The number of emergency calls for ambulances in the West Midlands has increased by nearly 150,000 in a year.

West Midlands Ambulance Service Trust received more than 1.2 million emergency phone calls in the 12 months to July 2018, new figures have revealed.

That was up by 143,385 compared to the 12 months to July 2017.

The increase - of 13 per cent - was the biggest of any trust in the country.

The data came from a Freedom of Information request made by euroClinix, a private healthcare provider.

 

It showed that the busiest single month for the Trust during the two-year period was December 2017, with 112,973 calls.

That was up from 99,495 in December 2016.

A spokesperson at euroClinix said: “We made a Freedom of Information (FOI) request to gather information from ambulance trusts around the UK.

“Of the 13 trusts contacted, 11 responded.

“We found that many regions had seen an increase in calls since 2016.

“Overall, the data showed the incredible feats performed by our NHS ambulance staff, but also the increasingly concerning strain they are being put under.”

 

When to call 999

Life-threatening emergencies

Call 999 in a medical emergency. This is when someone is seriously ill or injured and their life is at risk.

Medical emergencies can include:

  • loss of consciousness
  • an acute confused state
  • fits that aren't stopping
  • chest pain
  • breathing difficulties
  • severe bleeding that can't be stopped
  • severe allergic reactions
  • severe burns or scalds

Call 999 immediately if you or someone else is having a heart attack or stroke. Every second counts with these conditions.

Also call 999 if you think someone has had a major trauma, such as after a serious road traffic accident, a stabbing, a shooting, a fall from height, or a serious head injury.
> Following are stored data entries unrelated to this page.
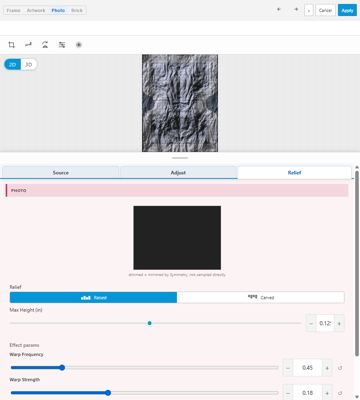Click the Max Height slider handle
Image resolution: width=360 pixels, height=400 pixels.
pyautogui.click(x=150, y=323)
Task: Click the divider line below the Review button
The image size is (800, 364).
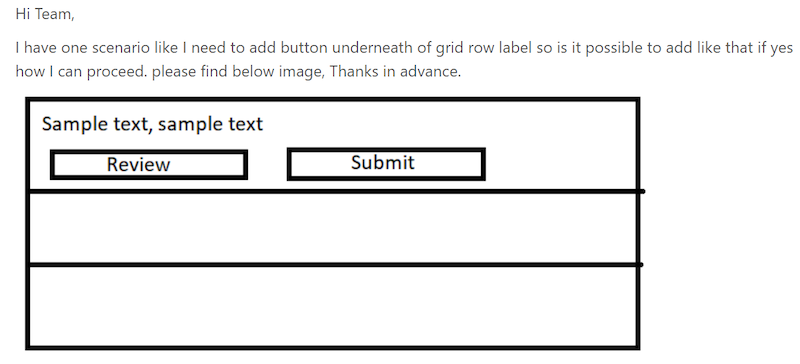Action: [336, 191]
What happens when I call 999?

 

If it's a genuine emergency, where someone is seriously ill or injured and their life is at risk, call 999 and don't panic.

You can contact emergency services via SMS if you're deaf, hearing impaired or have a speech impediment.

Visit the  emergencySMS  website for more information or to register your phone.

1. Answer the questions

Once you're connected to a call handler, you'll have to answer a series of questions to establish what's wrong, such as:

  • Where are you (including the area or postcode)?
  • What phone number are you calling from?
  • What has happened?

This will allow the operator to determine the most appropriate response as quickly as possible.

Dialling 999 doesn't necessarily mean an ambulance will be dispatched. The call handler will decide what's appropriate.

It may be safe enough for you to be seen elsewhere, or you can be given telephone advice by a medically trained clinical adviser.

An ambulance will be sent if it's a life-threatening emergency.

Response units that could be dispatched include:

  • an emergency ambulance
  • a rapid response vehicle or motorbike
  • a cycle response unit
  • a community first responder
  • a combination of the above
 

2. Don't hang up yet

Ambulance stock image

 

Wait for a response from the ambulance control room. They might have further questions for you, such as:

  • What's the age, gender and medical history of the patient?
  • Is the person awake or conscious and breathing?
  • Is there any serious bleeding or chest pain?
  • What is the injury and how did it happen?

The person handling your call will let you know when they have all the information they need.

You might also be given instructions about how to give first aid until the ambulance arrives.

 

How you can assist the ambulance crew

The West Midlands Ambulance Service were called to the smash.

 

There are a number of things you can do to assist the ambulance service.

For example, stay calm and:

  • if you're in the street, stay with the patient until help arrives
  • call the ambulance service back if the patient's condition changes
  • call the ambulance service back if your location changes
  • if you're calling from home or work, ask someone to open the door and direct the paramedics to where they're needed
  • lock away family pets
  • if you can, write down the patient's GP details and collect any medication they're taking
  • if you can, tell the paramedics about any allergies the patient has

If appropriate, you may want to call the patient's GP. The GP may meet you at the A&E department, or call with important information about the patient.